Source excerpt:
--- Start ---
I asked Emma about the key research question of her work, which is handily its title: ‘Where is the learning between young people, teachers, and professional musicians during MEPPs?’

This research draws on a range of backgrounds: Emma told me her work looked at MEPPS ‘spanning choral, orchestral, and contemporary music settings. This drew on the perspectives of children and young people, teachers, professional musicians, learning and participation managers and funders.’

I asked her what these kinds of partnerships provided, she said MEPPS offer ‘rich potential for learning. Connecting with musicians, access to professional performance spaces and inspiring future in-school music-making were key motivations for schools.’ And are there draw backs? ‘The twists and turns of each case study (of which there were many!) demonstrated that MEPPs are equally capable of being empowering and disempowering to participants.’ How could we work to mitigate these risks?: 

‘Communication is key to developing more effective learning cultures within MEPPs, including consulting with young people, music organisations developing deeper contextual awareness of partner schools, and facilitating spaces for musicians and teachers to explore how they would like to collaborate together.’

This project like several of those we’ve looked at before, was completed using a broad range of approaches, in this case observations of MEPP sessions, semi-structured individual interviews with adults, group interviews with children and young people, and document analysis. Emma also talked to senior leaders from Arts Council England, Youth Music, Arts Connect and a Music Hub to gain broader perspectives.
--- End ---
Entries from a collection:
--- Start ---
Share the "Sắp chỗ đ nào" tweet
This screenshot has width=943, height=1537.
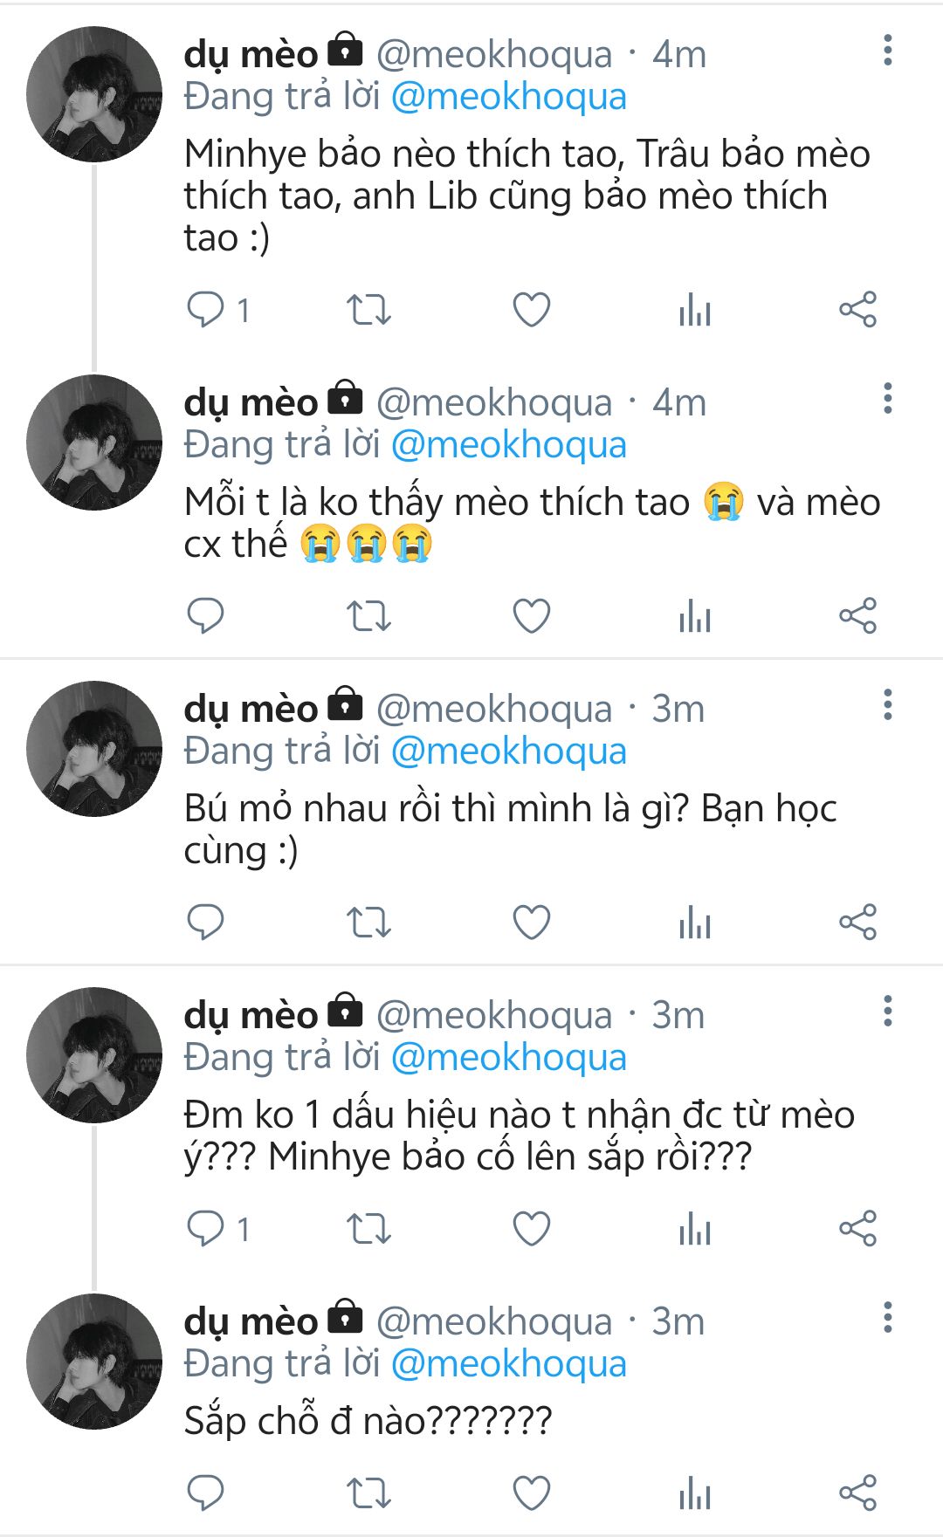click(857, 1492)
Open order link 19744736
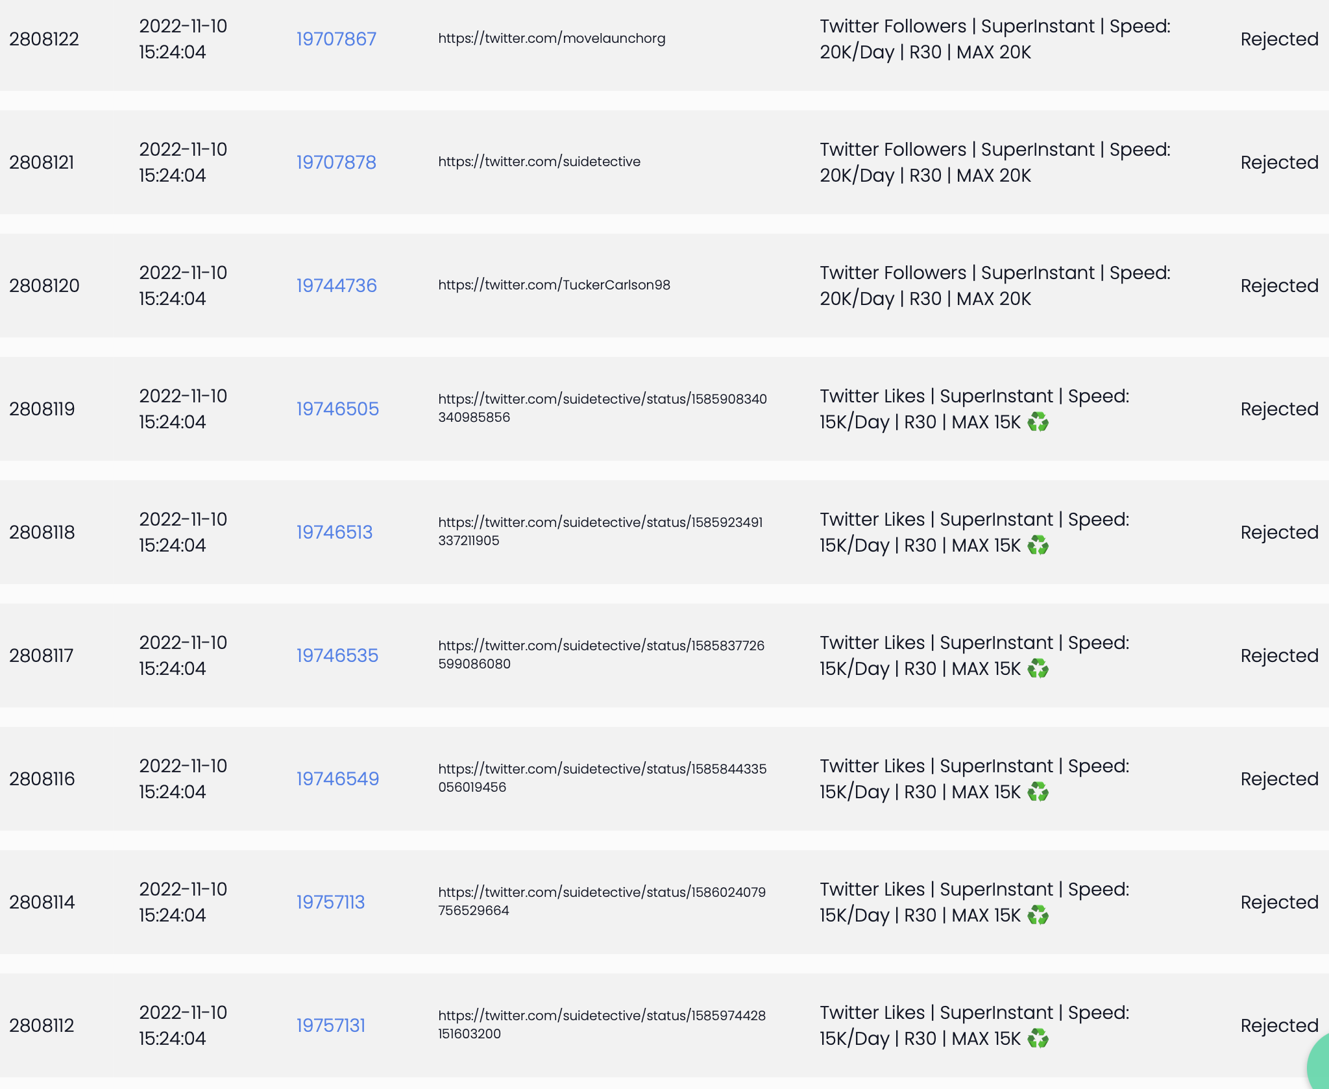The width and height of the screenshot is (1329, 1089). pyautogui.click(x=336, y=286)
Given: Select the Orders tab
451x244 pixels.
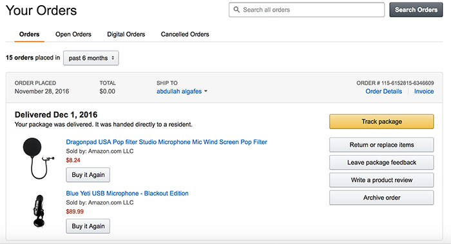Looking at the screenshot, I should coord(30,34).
--- End ---
Instruction 1:
According to the excerpt on Emma's MEPP research, which organizations' senior leaders did Emma talk to for broader perspectives?
Instruction 2:
Proceed with the interview excerpt on Emma's MEPP research, continuing from its last sentence.
The records are not needed here.

Written answer 1:
Arts Council England, Youth Music, Arts Connect and a Music Hub.

Written answer 2:
Emma told me that her thesis makes ‘recommendations for schools, music organisations, funders, policy makers and researchers’ on how to improve processes. After completing this major achievement, Emma says she is now ‘co-researching primary school composing, the development of creative pedagogies in primary school curricula and the impact of adapted instruments and equipment on access to whole class ensemble tuition. Partnership working is present in all of these projects, so I am never far away from my doctoral research!’

You can read the thesis online here, or follow Emma on X (yes, we’re really going to have to start calling it X) here.

Interview by Dr Sarah K. Whitfield – Research Lead for Music Mark 

autumn leaves fall behind the music mark logo, text says "research shorts"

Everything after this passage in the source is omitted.